Extract to read:
━━━━━━
High Energy Astrophysics

Astrophysical plasmas in the X-ray universe

Warm and hot plasmas can be found in a wide range of astrophysical environments, including but not limited to stellar coronae, supernova remnants, ionized outflows running away from black holes across different mass scales, ionized plamsas around individual galaxies and galaxy assembilies, and cosmic web filaments. The majority of these astrophysical plasmas are observable in the X-ray band, especially via characteristic emission and/or absorption features. Observationally, high-resolution X-ray spectroscopy (grating and microcalorimeter) is the key to probe the physics behind the observed viriaty. Theoretically, atomic data, plasmas models, and diagnostic tools are essential to interpret the observed spectra.  

Compact objects

Commonly refer to astronomical systems that contain a black hole, a neutron star, or a white dwarf. Some of the brightest X-ray or gamma-ray sources belong to this population of sources, which are thus of great significance in the field of high energy astrophysics. We are mainly interested in black hole sources, including X-ray binaries that contain a stellar-mass black hole, X-ray transients (including gamma-ray bursts, tidal disruption events, etc), and active galactic nuclei that contain a super-massive black hole. These sources are powered by the accretion of matter either from a companion star or from the environment surrounding a black hole. In some cases, highly-collimated jets of particles are seen moving at relativistic speeds. We study the physics of accretion and particle acceleration, as well as relativistic effects near black holes, through X-ray and gamma-ray observations.
━━━━━━
Continue the high energy astrophysics overview from where it stops, after its section on compact objects.

Excerpted data:
━━━━━━
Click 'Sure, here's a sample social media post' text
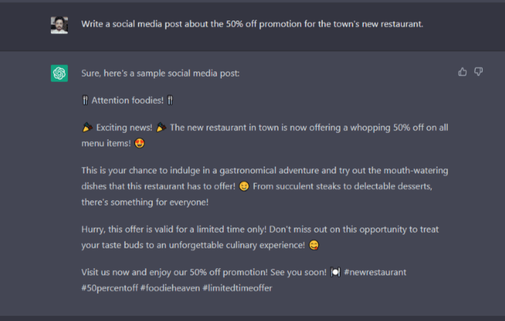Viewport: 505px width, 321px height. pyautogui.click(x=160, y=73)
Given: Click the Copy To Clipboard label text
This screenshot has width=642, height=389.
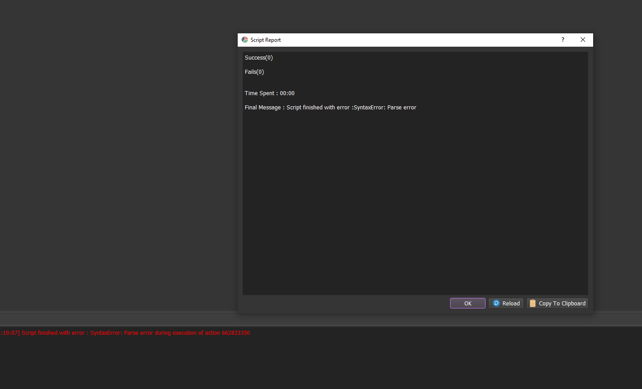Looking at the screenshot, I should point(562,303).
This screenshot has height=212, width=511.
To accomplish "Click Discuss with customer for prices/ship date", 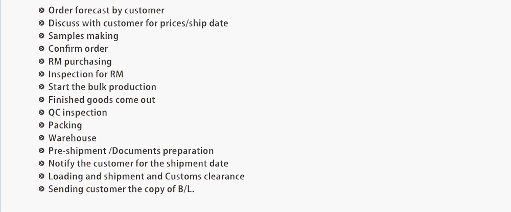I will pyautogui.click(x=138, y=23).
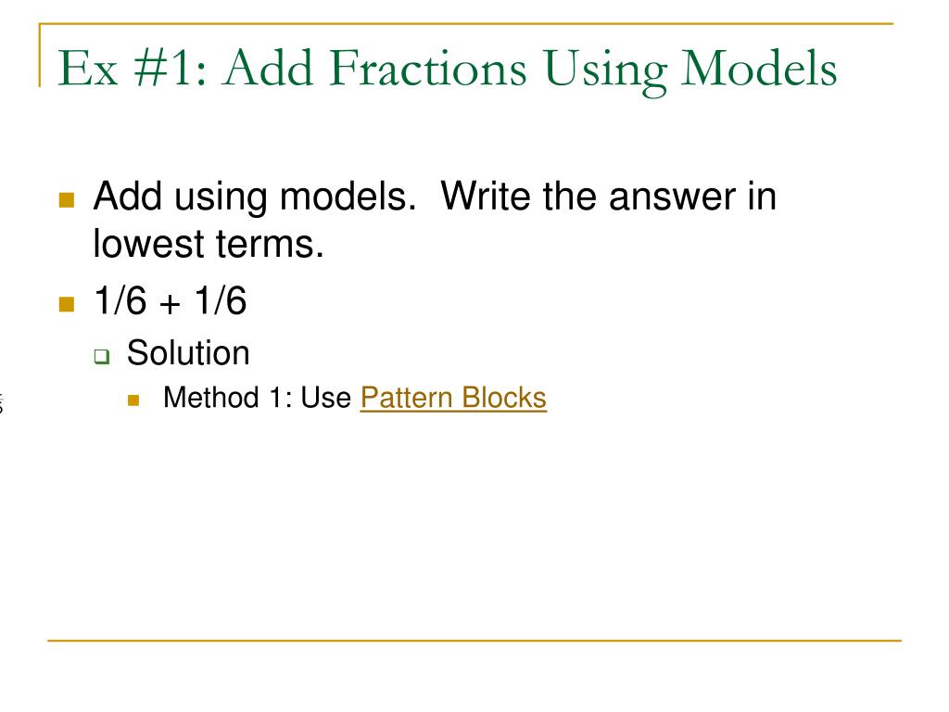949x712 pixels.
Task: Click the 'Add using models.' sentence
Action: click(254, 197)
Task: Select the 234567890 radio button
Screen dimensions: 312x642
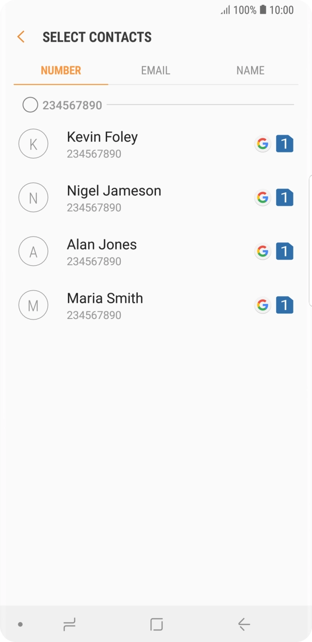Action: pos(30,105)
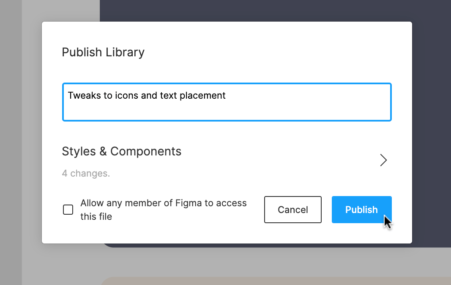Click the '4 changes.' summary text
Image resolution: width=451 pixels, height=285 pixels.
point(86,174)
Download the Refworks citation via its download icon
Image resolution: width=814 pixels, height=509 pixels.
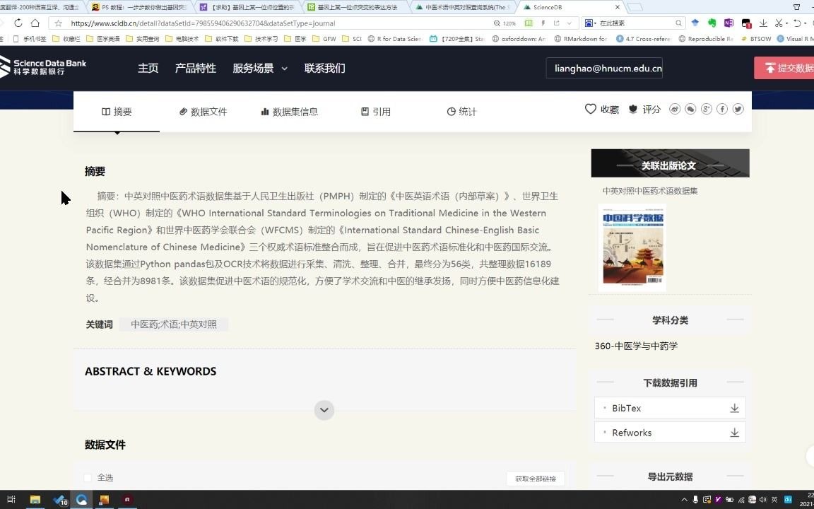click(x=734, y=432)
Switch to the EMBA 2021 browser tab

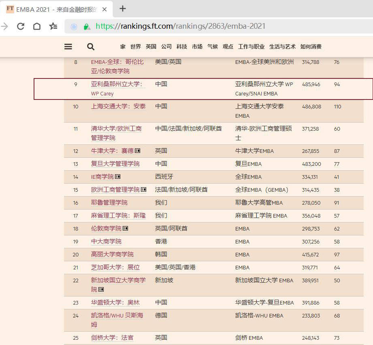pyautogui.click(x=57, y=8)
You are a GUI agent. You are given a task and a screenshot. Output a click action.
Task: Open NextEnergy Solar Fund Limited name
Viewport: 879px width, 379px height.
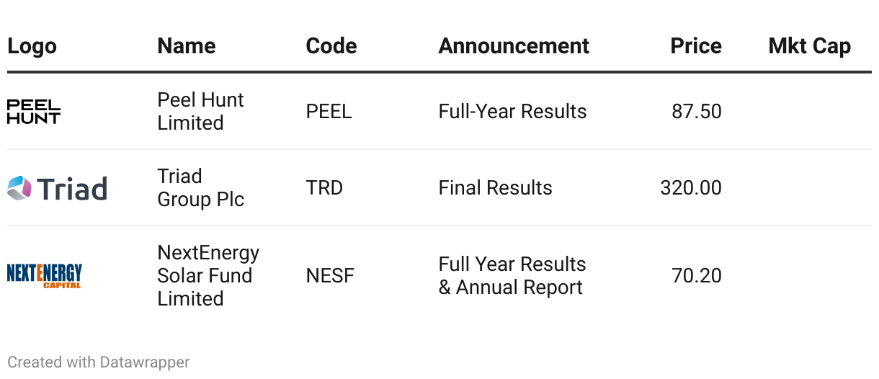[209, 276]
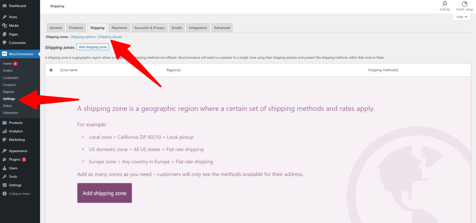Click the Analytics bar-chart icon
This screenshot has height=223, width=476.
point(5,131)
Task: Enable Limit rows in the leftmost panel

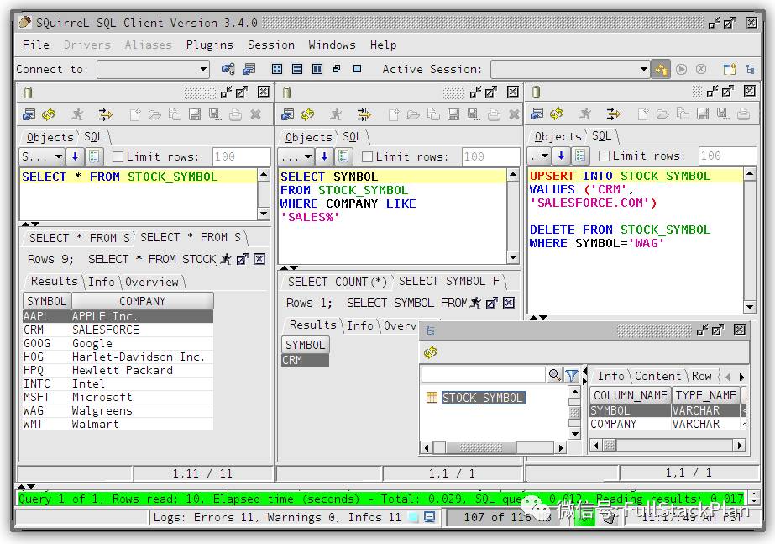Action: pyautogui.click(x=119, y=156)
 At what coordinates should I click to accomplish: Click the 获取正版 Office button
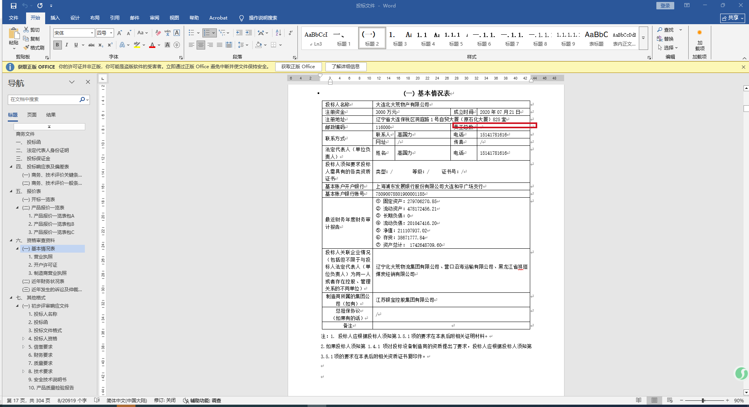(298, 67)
━━━━━━
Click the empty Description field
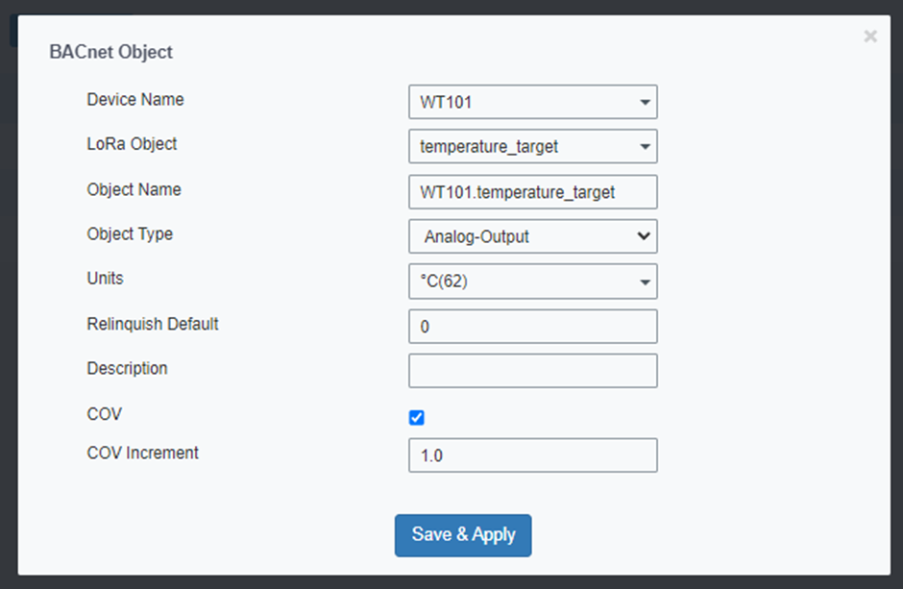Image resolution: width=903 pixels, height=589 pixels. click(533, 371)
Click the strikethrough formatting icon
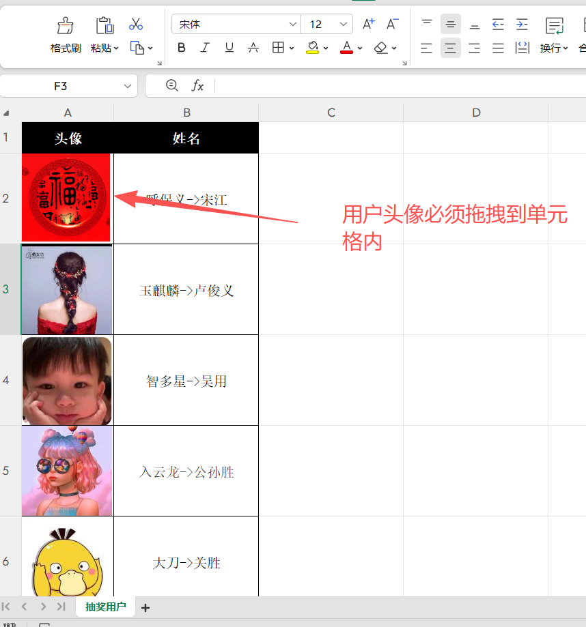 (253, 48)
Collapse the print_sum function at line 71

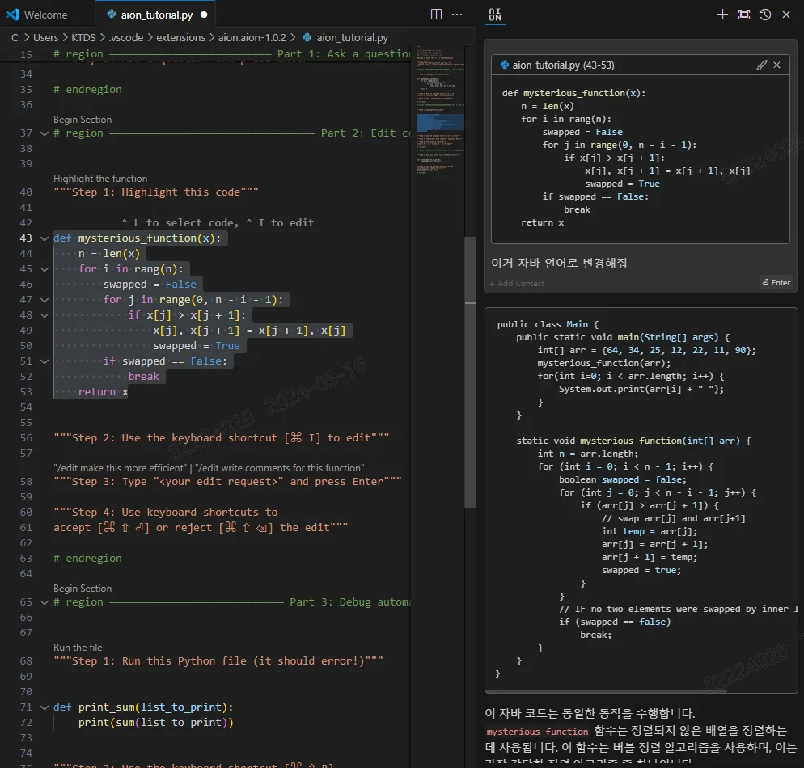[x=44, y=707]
━━━━━━
Output of the task:
Supercritical accretion

Accretion is an important source of energy in the universe. In theory, due to the balance between radiation force and gravity, the radiation powered by accretion may have an upper limit, referred to as the Eddington limit. What will happen when the mass accretion rate is beyond the critical value that is just needed to power the Eddington limit? This is one of the key questions in high energy astrophysics. It is extremely difficult to obtain analytic solutions for such a problem as radiation magnetohydrodynamics (RMHD) is involved. Combining analytic analysis, nemerical simulations, and observational data, we aim to understand how matters are accreted, how outflows are formed, and how the environment is impacted in the context of supercritical accretion. So far, we have revealed observational evidence for the presence of massive winds driven by supercritical accretion. In the future, we are trying to build theoretical models, in combination with 3D RMHD numerical simulations, to further understand the underlying physics.

Cosmic-ray Astrophysics

Cosmic-rays are energetic charged particles that prevail the universe. They are the outcome of extreme (i.e., eruptive and explosive) astrophysical phenomena, can reach energies well beyond those achievable on Earth, and have profound influences to the evolution of galaxies and beyond. How does the universe manage to efficiently accelerate particles to such extreme energies? How do such particles propagate and escape? What are the essential microphysical processes behind cosmic-ray feedback? In Tsinghua, we address these fundamental questions by carrying out detailed simulations from first principles.